▶ [Document]

%%

The following report begins with background on the situation of women and women’s groups within Palestinian society, and specifically within a highly restrictive and coercive civil space. In this context, an overview of Palestinian female role models, the vast majority of whom are celebrated for their participation in violent “resistance,” is presented. The report then reviews the role of the international community in perpetuating this state of affairs, whether through funding of radical Palestinian NGOs, or through granting international legitimacy to these groups in multilateral forums such as the UN.

Palestinian Women and the Coercive Nature of Palestinian Civil Space

Palestinian women and their interest groups operate in a precarious space within larger Palestinian society. Pervasive and discriminatory patriarchal cultural traditions not only make gender equality a difficult issue to broach in society, but also permeate all aspects of life for women. This sentiment is echoed by a UN Women study in which the authors note, “The challenges and rights violations facing women and girls in the Arab region are many, including low political and economic participation, violence and discrimination grounded in deep-rooted inequalities and established systems of patriarchy.”

This is demonstrated by the restrictive nature of personal and familial status laws; a very low labor participation rate of 19% (as opposed to 71% for men); a non-uniform legal system comprised of Sharia law and laws inherited from Egypt, Jordan, and Britain; and a corrupt and stagnant Palestinian Authority (PA) where women accounted only for 12.9% of parliamentarians in 2007 (the last time the Palestinian Legislative Council convened).

Similar to the discriminatory character of Palestinian society, Palestinian civil space displays many of the same features. As opposed to an arena that is meant to be neutral and foster civic participation, local Palestinian civil space is decidedly biased. In regards to Palestinian women’s groups, this is punctuated by the fact that some of the most prominent organizations, including those listed above, are members of the Code of Conduct Coalition.1 Moreover, this reality is exemplified by the 2016 “Support Statement of Palestinian Feminists in Palestine and Diaspora” which was signed by 108 leading female activists. The statement accuses Israel of “colonial and racist oppression”; “deplore[s] the colonial attitude inherent in some Israeli feminists’ request of us to sign a statement in favor of liberal ideals… and against the effective solidarity with the struggle for rights”; and “emphasize[s] that popular resistance movements, including the boycott movement, are feminist issues as well.”

%%

▶ [Challenges]
A) Copy the report from "This is demonstrated" to "Legislative Council convened).".
B) In one to three sentences, explain what the report points to as showing that local Palestinian civil space is biased rather than neutral.
The listing isn't needed for any of this work.

▶ [Provided data]
%%

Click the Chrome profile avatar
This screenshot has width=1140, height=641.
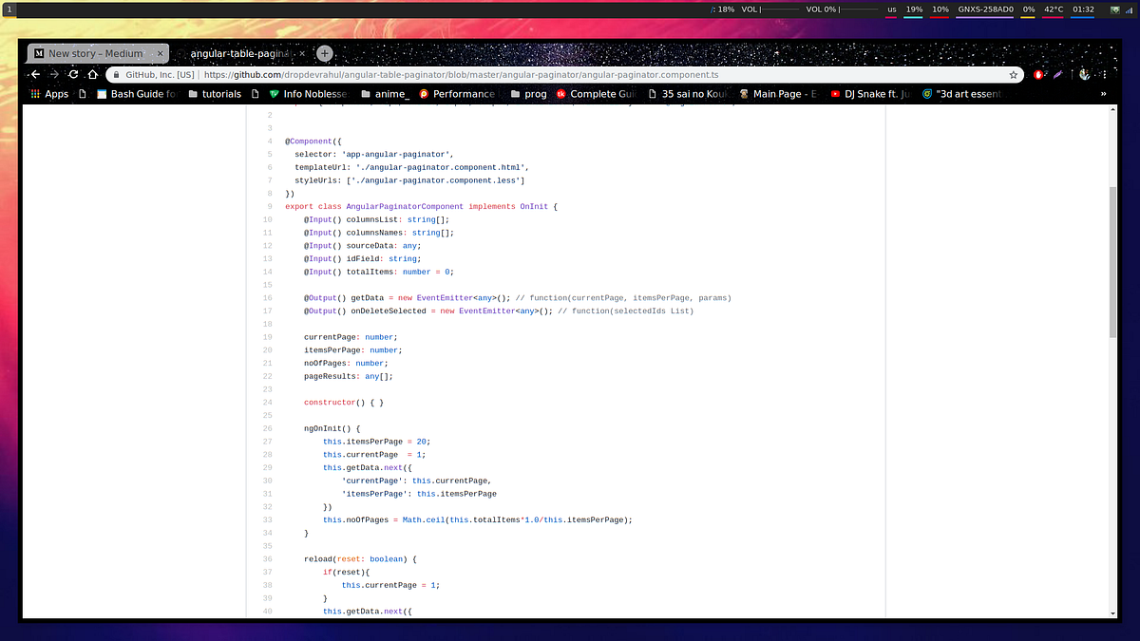coord(1084,74)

%%

▶ [Completed exercise]
A)
This is demonstrated by the restrictive nature of personal and familial status laws; a very low labor participation rate of 19% (as opposed to 71% for men); a non-uniform legal system comprised of Sharia law and laws inherited from Egypt, Jordan, and Britain; and a corrupt and stagnant Palestinian Authority (PA) where women accounted only for 12.9% of parliamentarians in 2007 (the last time the Palestinian Legislative Council convened).

B) The report points to the fact that some of the most prominent Palestinian women's organizations are members of the Code of Conduct Coalition. It also cites the 2016 "Support Statement of Palestinian Feminists in Palestine and Diaspora," signed by 108 leading female activists. That statement accuses Israel of "colonial and racist oppression," deplores some Israeli feminists' request to sign a statement in favor of liberal ideals, and calls popular resistance movements, including the boycott movement, feminist issues.